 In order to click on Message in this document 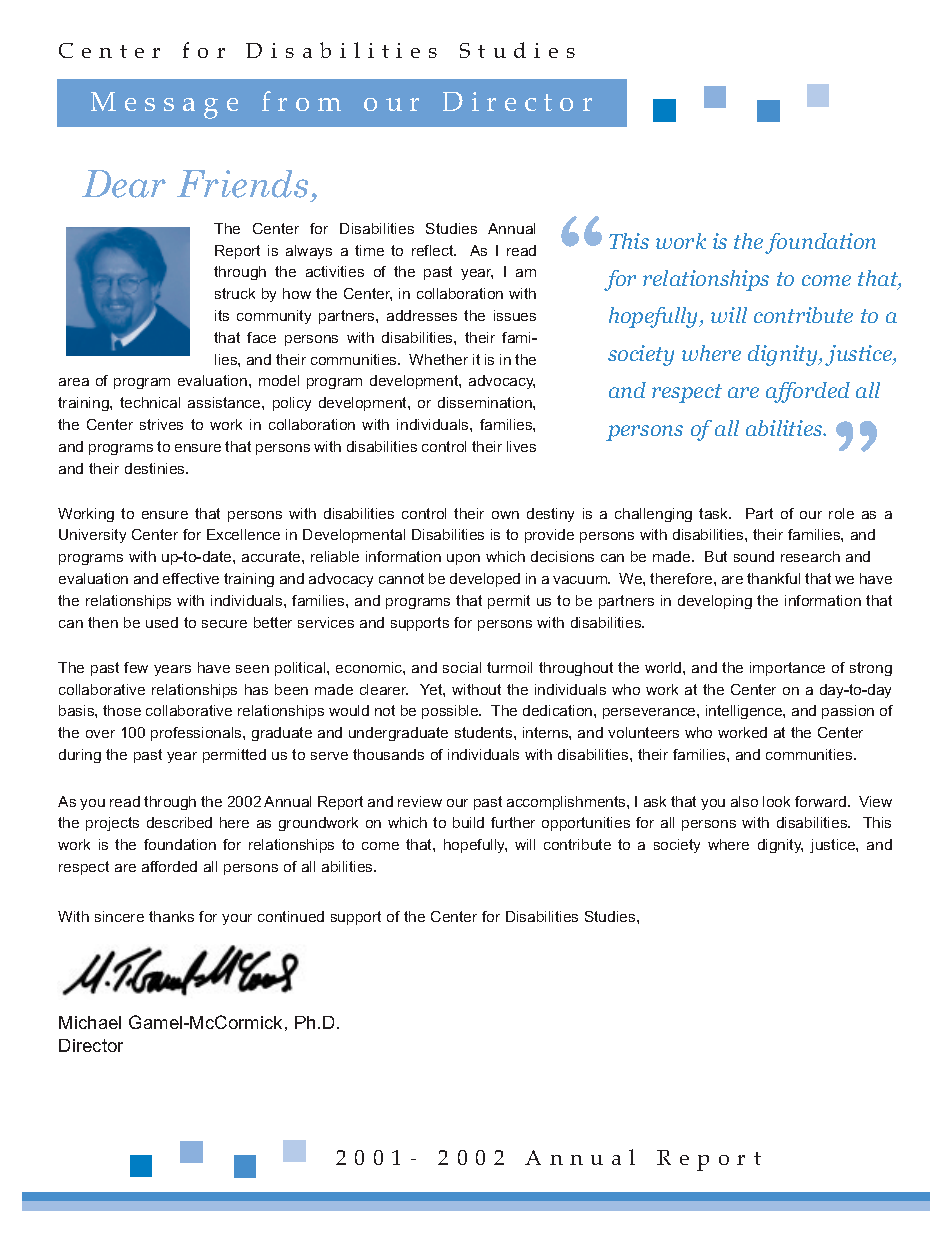, I will do `click(164, 105)`.
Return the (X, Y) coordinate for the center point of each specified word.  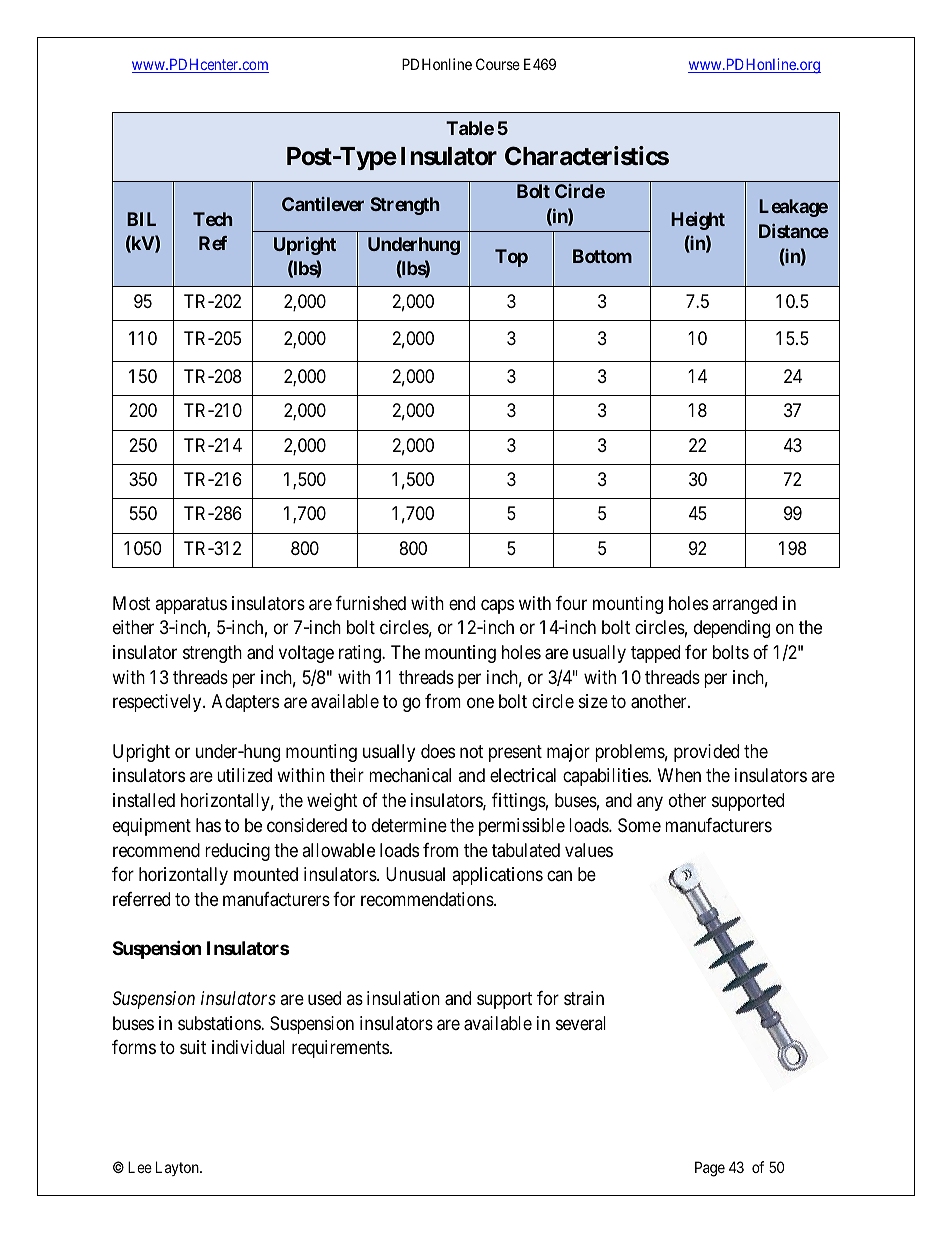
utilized (244, 775)
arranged (744, 605)
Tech (212, 219)
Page (710, 1169)
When (679, 775)
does (438, 751)
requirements (340, 1049)
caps (497, 606)
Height (698, 221)
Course (498, 64)
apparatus (191, 605)
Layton (178, 1168)
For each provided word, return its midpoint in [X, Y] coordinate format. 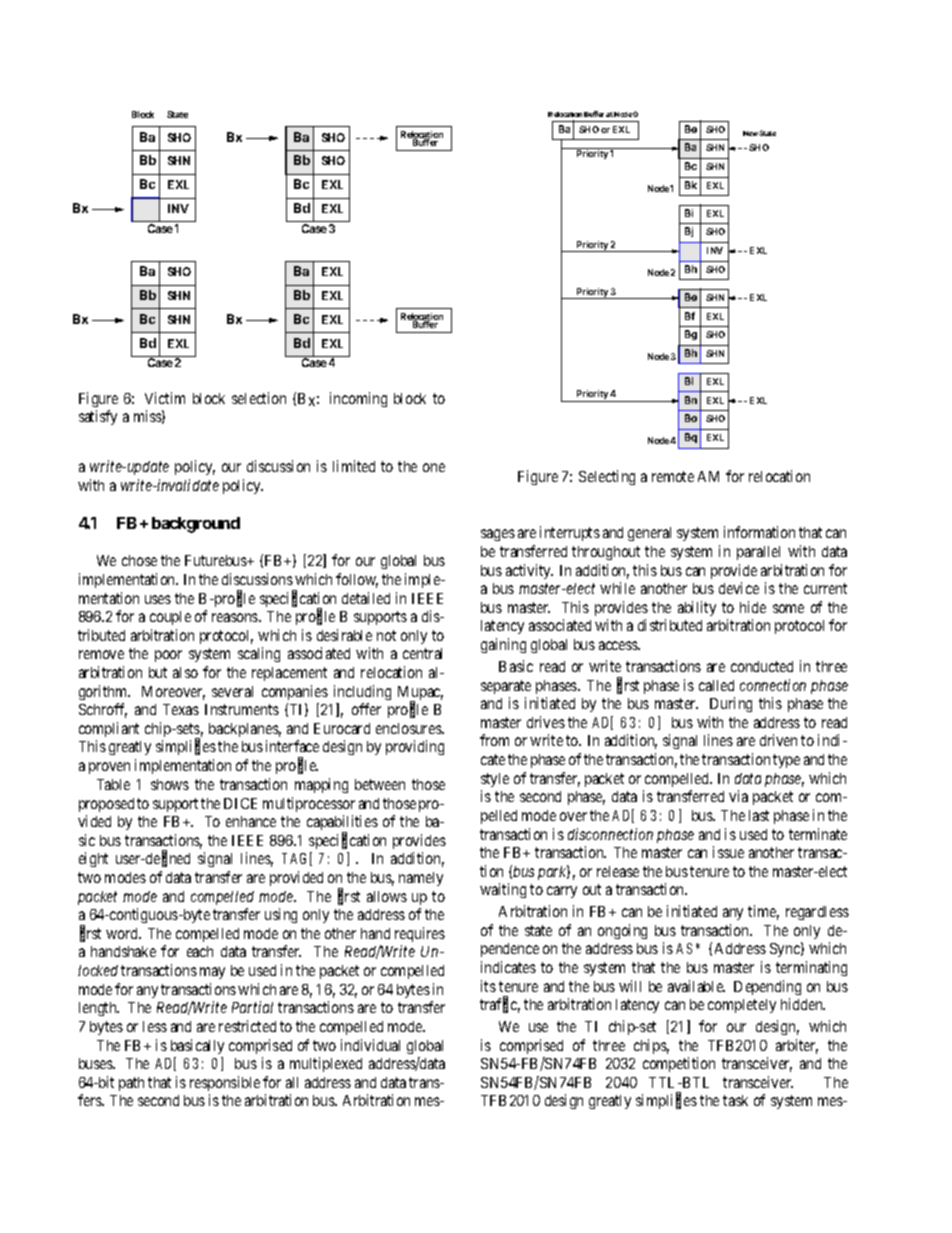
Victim [165, 398]
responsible [225, 1083]
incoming [358, 399]
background [196, 525]
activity [529, 571]
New [750, 133]
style [495, 780]
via [738, 796]
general [649, 534]
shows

⁂

_Written instruction_: Render the part of the data that opens with the line containing "requirements (340, 1049)" and runs through the end of the data as a Markdown table with the columns Row and Line, numbering each row and leaving out blank lines and the pictures.

_Solution to the exercise_:
| Row | Line |
|---|---|
| 1 | requirements (340, 1049) |
| 2 | caps (497, 606) |
| 3 | Height (698, 221) |
| 4 | Course (498, 64) |
| 5 | apparatus (191, 605) |
| 6 | Layton (178, 1168) |
| 7 | For each provided word, return its midpoint in [X, Y] coordinate format.  |
| 8 | Victim [165, 398] |
| 9 | responsible [225, 1083] |
| 10 | incoming [358, 399] |
| 11 | background [196, 525] |
| 12 | activity [529, 571] |
| 13 | New [750, 133] |
| 14 | style [495, 780] |
| 15 | via [738, 796] |
| 16 | general [649, 534] |
| 17 | shows |